• THE TASK: The exercise asks for every line of the data to be reproduced exactly.

• AVAILABLE DATA:
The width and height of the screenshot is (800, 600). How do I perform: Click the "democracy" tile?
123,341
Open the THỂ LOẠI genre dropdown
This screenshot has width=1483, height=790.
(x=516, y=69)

• ANSWER TO THIS TASK:
The width and height of the screenshot is (800, 600). How do I perform: Click the "democracy" tile?
123,341
Open the THỂ LOẠI genre dropdown
This screenshot has width=1483, height=790.
(x=516, y=69)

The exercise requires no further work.